Some details of CPI’s gameplan for the 2022 elections have been revealed by websites promoting state summits.

In Pennsylvania, a three-day summit in late March was advertised to include sessions on how to form a “local election integrity taskforce”; how to protect “vulnerable voters from leftist activists”; “researching your local election office”; “monitoring voting equipment and systems”; and more.

Some “election integrity” meetings have drawn powerful conservative groups such as FreedomWorks and Americans for Prosperity that have to varying degrees amplified false claims about the 2020 elections.

Some groups at the summits have been bankrolled by donors including the oil and gas billionaire Charles Koch, billionaire businessman Richard Uihlein and the conservative Lynde and Harry Bradley Foundation, where Mitchell is a board member.

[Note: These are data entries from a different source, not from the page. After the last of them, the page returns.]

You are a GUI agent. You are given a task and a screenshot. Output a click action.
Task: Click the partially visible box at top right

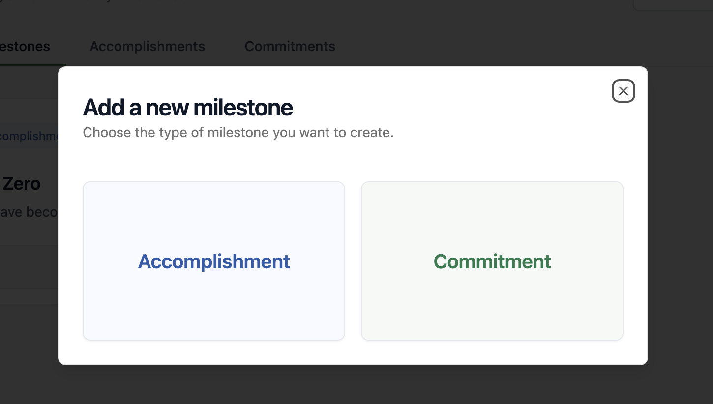[673, 4]
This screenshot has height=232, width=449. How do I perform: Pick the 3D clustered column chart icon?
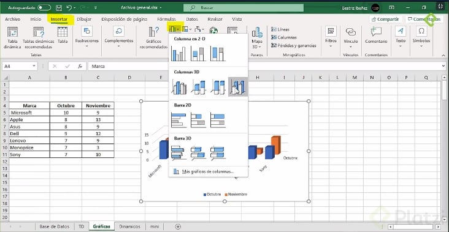179,87
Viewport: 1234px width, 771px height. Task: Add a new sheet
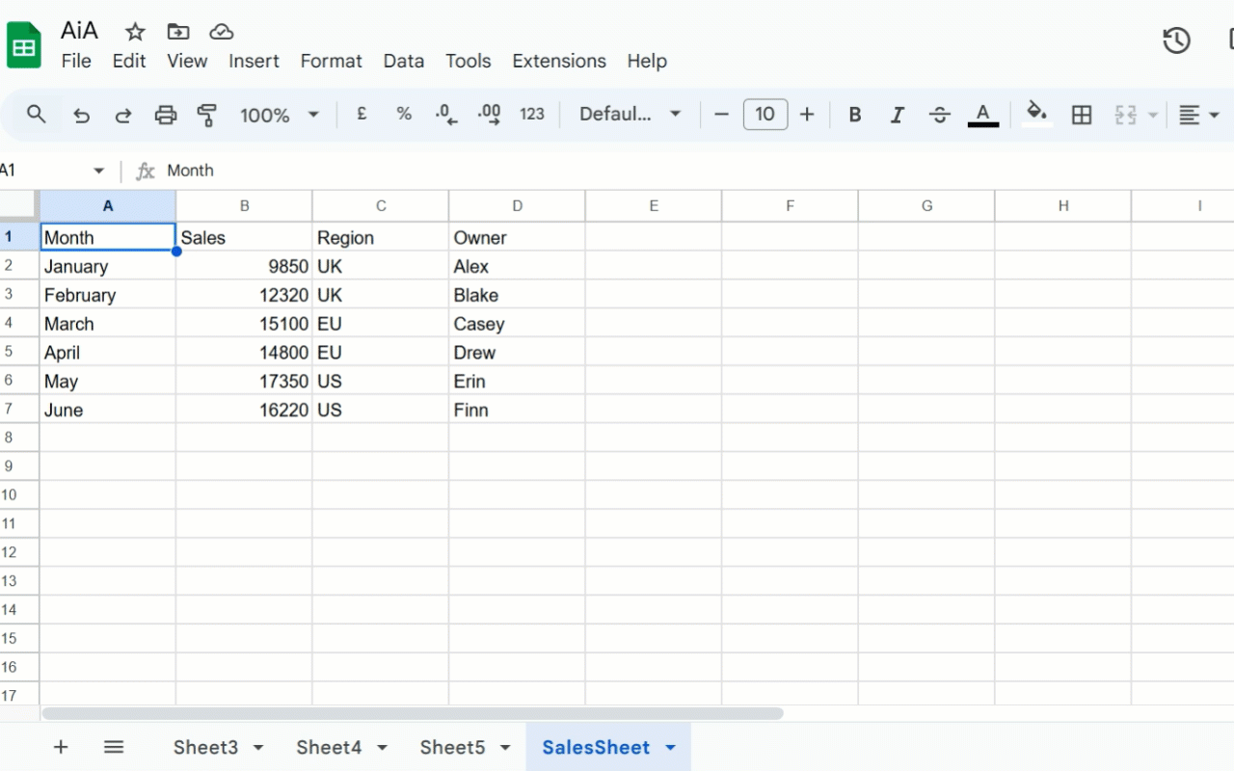[61, 747]
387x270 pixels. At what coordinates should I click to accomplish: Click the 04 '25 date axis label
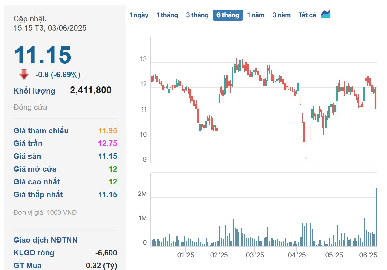coord(297,255)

CPI gatherings have also been attended by GOP figures including candidates running for governor in Pennsylvania and the sitting Florida governor, Ron DeSantis.

According to the Center for Media and Democracy, at a secretive January meeting with leaders of Tea Party Patriots and conservative groups from several states, Mitchell and CPI distributed a “citizens’ guide to building an election integrity infrastructure” to promote the summits and her message.

Mitchell was also tapped last March by FreedomWorks to spearhead what it billed as a $10m drive to push tougher voting laws in more than half a dozen states and to fight Democratic proposals to make voting easier.

Some watchdog groups say the CPI summits pose several threats to voting rights in 2022.

Sloan, of American Oversight, said the CPI agenda had echoes of “Jim Crow-style voter suppression techniques, and a recipe for more verbal and physical threats against election administration officials”, similar to ones that occurred in Georgia and other states after the 2020 elections.

Weiser, of the Brennan Center, warned: “There is a growing risk that in the name of election integrity, partisans and vigilantes will mobilize to intimidate voters and thwart their participation.”